# Task requirements
Transcribe, word for word and without additions, each line below from the one containing "Diese Veranstaltung ist" through the one containing "[button] (97, 76)", both ends included.

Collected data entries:
+===+

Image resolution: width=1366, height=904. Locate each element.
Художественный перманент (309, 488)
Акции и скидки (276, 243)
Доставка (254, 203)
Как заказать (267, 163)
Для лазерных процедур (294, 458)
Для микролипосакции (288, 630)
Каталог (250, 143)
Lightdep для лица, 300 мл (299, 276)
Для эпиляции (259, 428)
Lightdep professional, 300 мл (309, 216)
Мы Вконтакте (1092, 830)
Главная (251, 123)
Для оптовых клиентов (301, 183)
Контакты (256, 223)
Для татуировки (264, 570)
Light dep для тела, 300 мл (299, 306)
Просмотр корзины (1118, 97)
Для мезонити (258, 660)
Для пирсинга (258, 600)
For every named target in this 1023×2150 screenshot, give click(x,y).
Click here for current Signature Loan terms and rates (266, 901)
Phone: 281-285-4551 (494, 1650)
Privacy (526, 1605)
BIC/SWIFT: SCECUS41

+===+

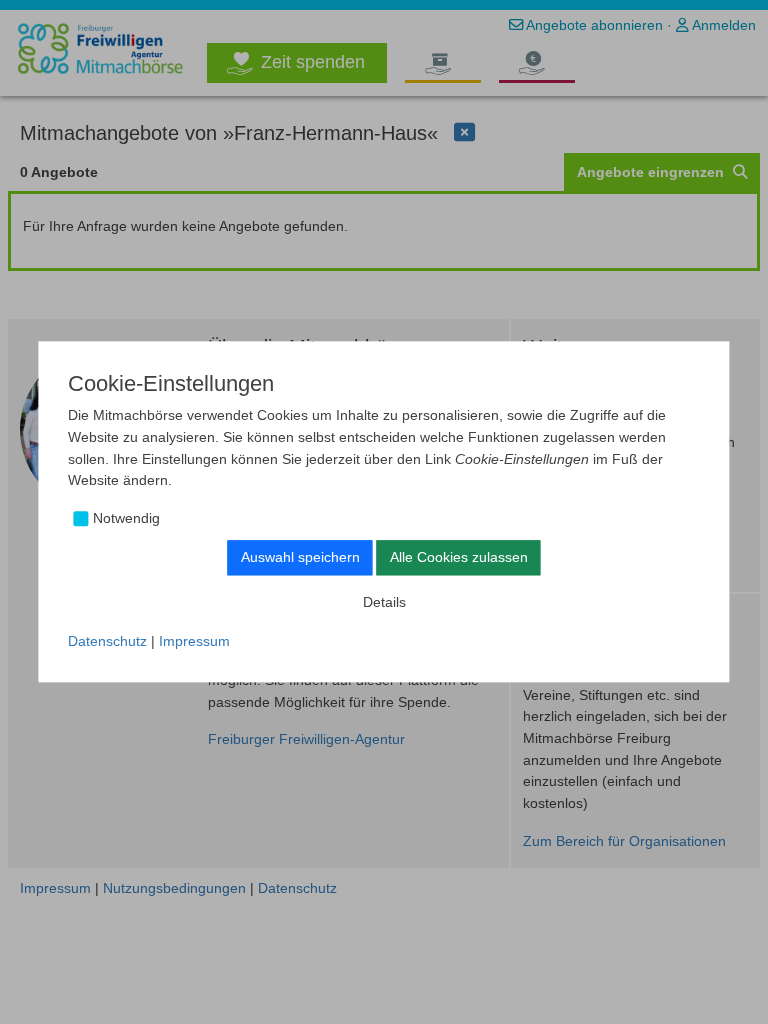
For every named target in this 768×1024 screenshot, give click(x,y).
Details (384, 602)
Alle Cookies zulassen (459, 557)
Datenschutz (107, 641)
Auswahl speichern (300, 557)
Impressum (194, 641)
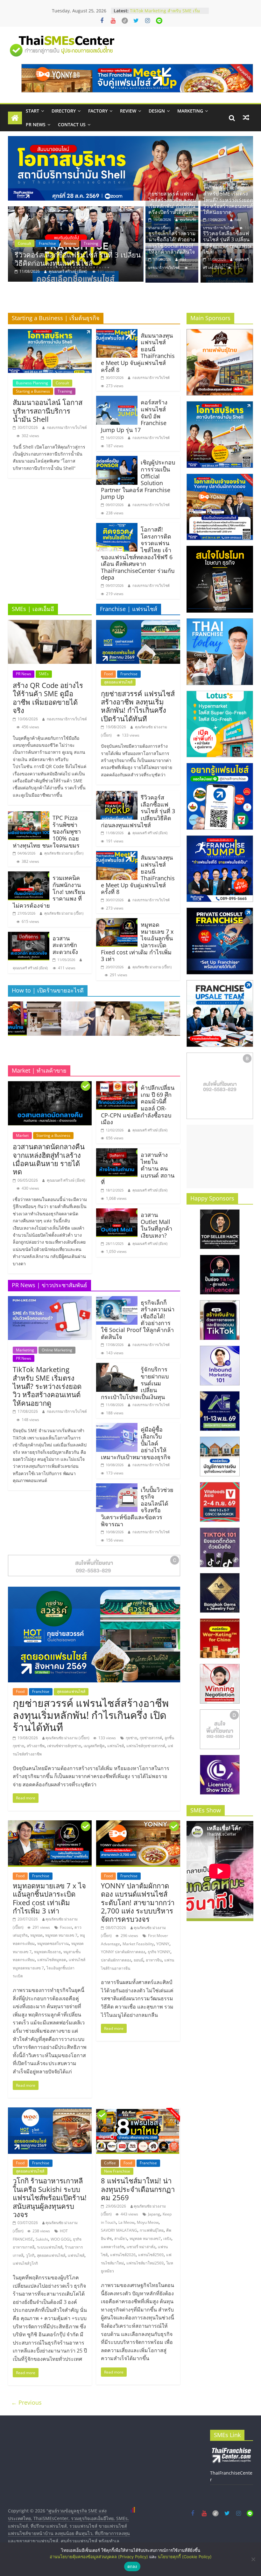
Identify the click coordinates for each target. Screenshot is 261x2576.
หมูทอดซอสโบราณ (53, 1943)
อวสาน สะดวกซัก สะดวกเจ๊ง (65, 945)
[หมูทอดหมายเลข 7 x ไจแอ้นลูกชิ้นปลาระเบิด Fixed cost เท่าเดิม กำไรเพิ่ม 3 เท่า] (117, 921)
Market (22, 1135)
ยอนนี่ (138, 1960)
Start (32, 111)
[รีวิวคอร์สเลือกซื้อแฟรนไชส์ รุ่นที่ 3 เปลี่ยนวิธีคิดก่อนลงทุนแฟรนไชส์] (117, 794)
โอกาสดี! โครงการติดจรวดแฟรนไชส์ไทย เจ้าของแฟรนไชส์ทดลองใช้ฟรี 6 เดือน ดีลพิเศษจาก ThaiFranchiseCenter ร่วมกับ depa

+===+

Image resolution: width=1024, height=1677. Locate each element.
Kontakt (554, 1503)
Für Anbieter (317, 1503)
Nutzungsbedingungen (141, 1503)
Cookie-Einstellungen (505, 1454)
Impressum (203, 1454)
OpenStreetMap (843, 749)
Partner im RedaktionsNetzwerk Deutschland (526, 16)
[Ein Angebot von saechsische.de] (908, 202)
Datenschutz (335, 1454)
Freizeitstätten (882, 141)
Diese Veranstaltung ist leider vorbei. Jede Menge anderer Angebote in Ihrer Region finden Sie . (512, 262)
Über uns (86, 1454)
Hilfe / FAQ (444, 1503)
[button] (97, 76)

+===+

# Expected output
Diese Veranstaltung ist leider vorbei. Jede Menge anderer Angebote in Ihrer Region finden Sie . (512, 262)
Über uns (86, 1454)
Hilfe / FAQ (444, 1503)
[button] (97, 76)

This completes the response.